My question is: What do you do to give love? How is love breaking the rules you have in your life?” This interrogation of love is inseparable from Thomas’s broader inquiry into race, identity and historical memory. Across the gallery, lenticular and retroreflective pieces draw from South African archives and American visual culture alike, inviting viewers to peer beneath their surfaces.

A series of images of rectangular lines in bright colours on top of white canvases is revealed to be something deeper once Thomas shines a light on them. Beneath the red, green and blue lines are portraits of South African icons Miriam Makeba, Hugh Masekela and Nelson Mandela hidden within the abstraction. “Even when you look at this,” Thomas says, tracing the lines, “you see how his eyes are highlighted, his lips …I do my best to make work that can be beautiful and have a meaning on one level, just to the naked eye.

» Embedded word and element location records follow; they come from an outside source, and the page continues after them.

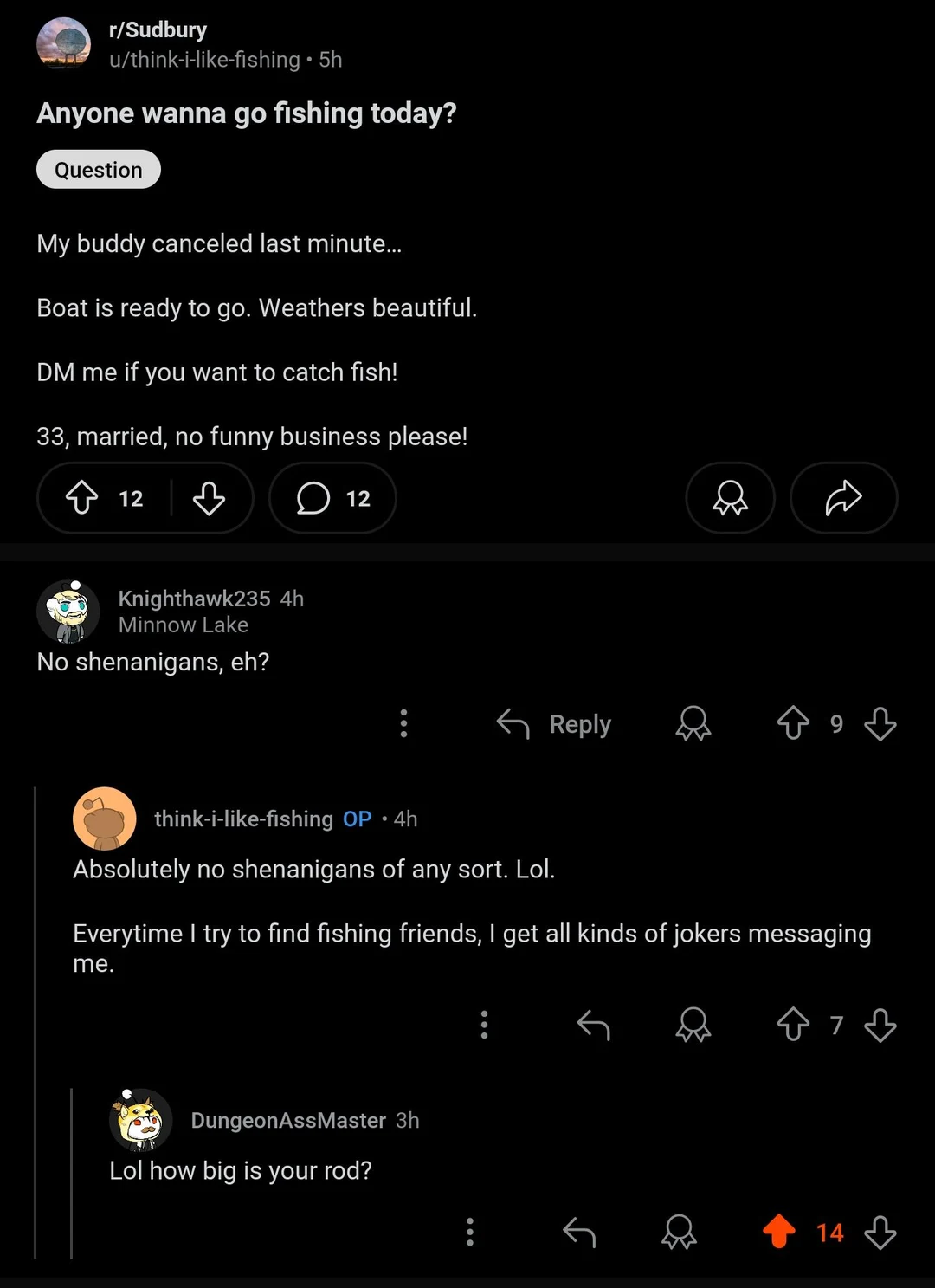935x1288 pixels.
Task: Upvote OP's reply with 7 points
Action: 793,1025
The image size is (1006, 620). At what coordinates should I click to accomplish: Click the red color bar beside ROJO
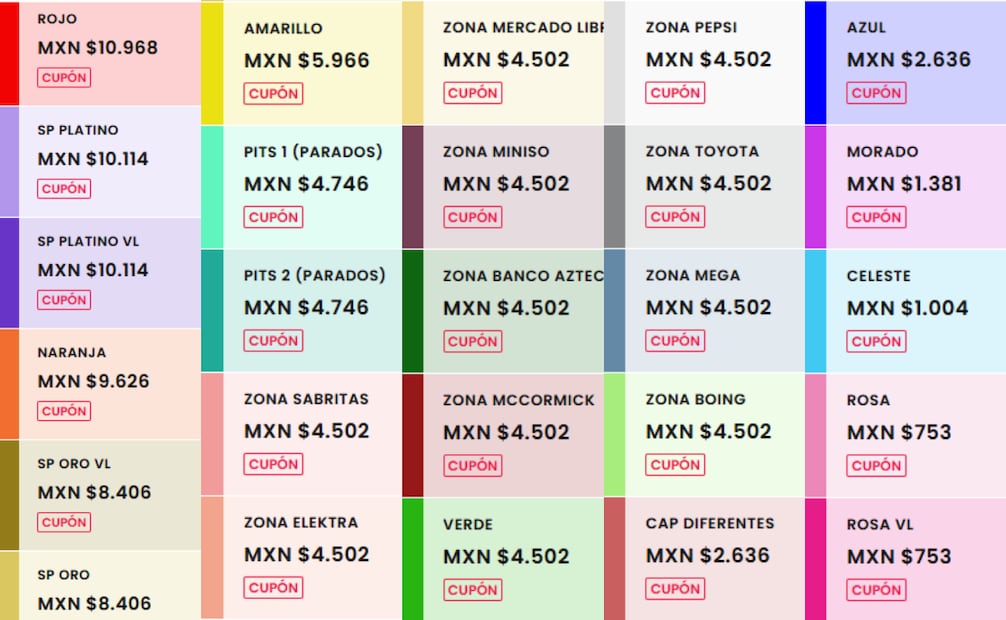point(7,55)
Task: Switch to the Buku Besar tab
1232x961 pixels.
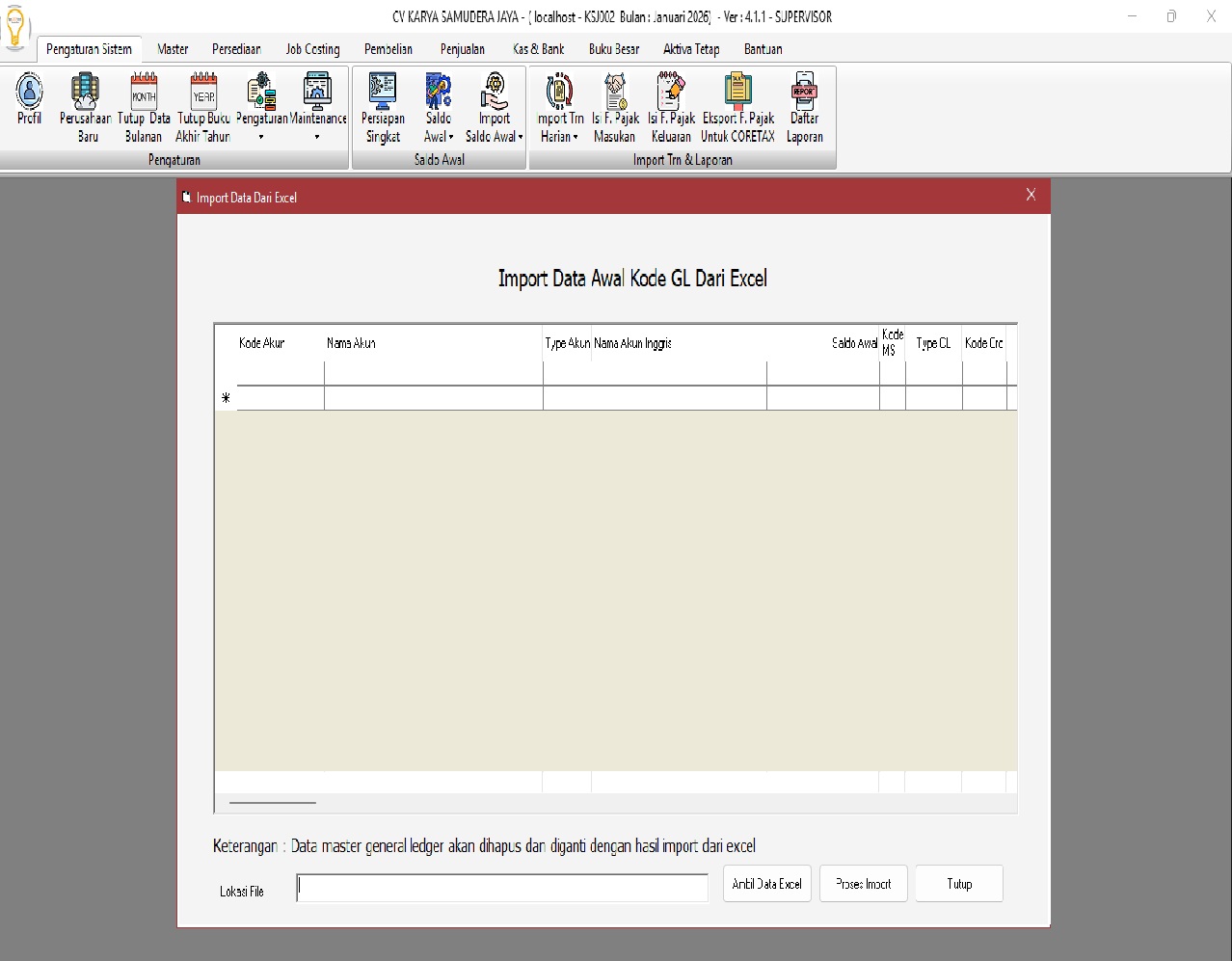Action: click(614, 49)
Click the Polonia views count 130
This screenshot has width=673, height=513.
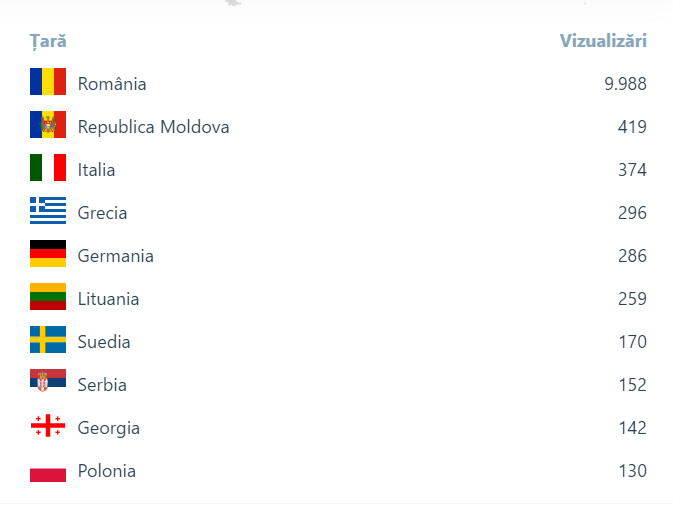pos(632,471)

But then I love the idea of putting something beneath it that makes you reimagine what you just thought you already knew.” In this layering, Thomas reminds us that perception is never neutral; understanding requires effort, reflection and imagination. The philosophy extends to his sculptural work as well.The Embrace, inspired by Thomas’s permanent memorial to Dr Martin Luther King Jr and Coretta Scott King in Boston Common, isolates intimacy as a form of collective action.